As of the census of 2000, there were 394 people, 179 households, and 114 families residing in the town. The population density was 569.7 PD/sqmi. There were 206 housing units at an average density of 297.8 /sqmi. The racial makeup of the town was 79.19% White, 19.54% African American, 0.51% Native American, 0.25% Pacific Islander, and 0.51% from two or more races.

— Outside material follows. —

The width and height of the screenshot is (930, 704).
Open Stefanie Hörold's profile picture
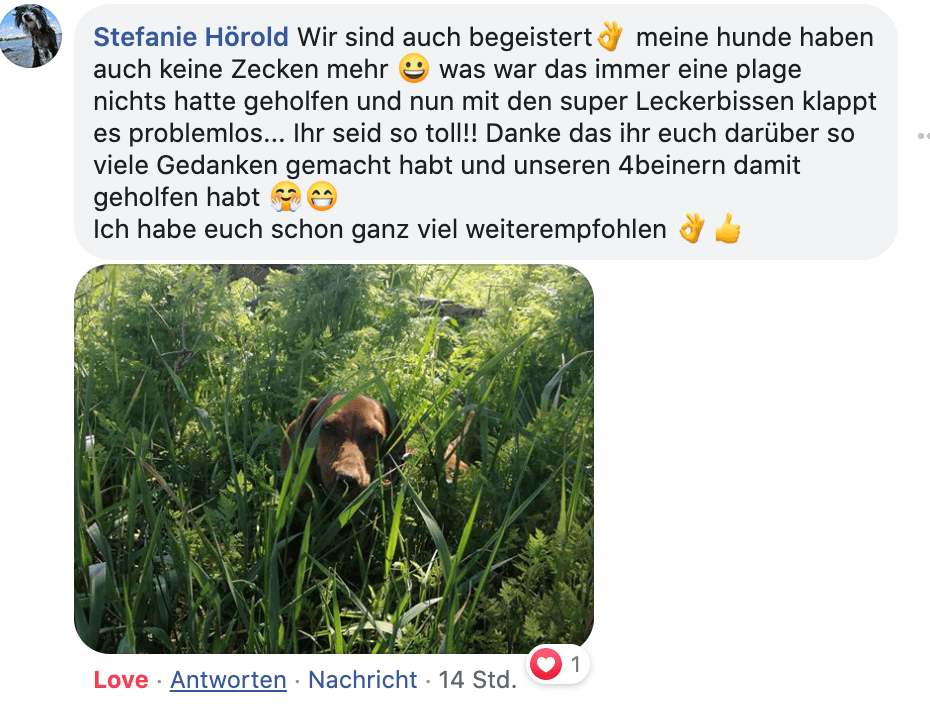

There were 179 households, out of which 24.0% had children under the age of 18 living with them, 50.3% were married couples living together, 10.6% had a female householder with no husband present, and 35.8% were non-families. 34.1% of all households were made up of individuals, and 19.0% had someone living alone who was 65 years of age or older. The average household size was 2.20 and the average family size was 2.77.

In the town, the population was spread out, with 20.3% under the age of 18, 9.6% from 18 to 24, 22.6% from 25 to 44, 27.9% from 45 to 64, and 19.5% who were 65 years of age or older. The median age was 42 years. For every 100 females, there were 79.9 males. For every 100 females age 18 and over, there were 81.5 males.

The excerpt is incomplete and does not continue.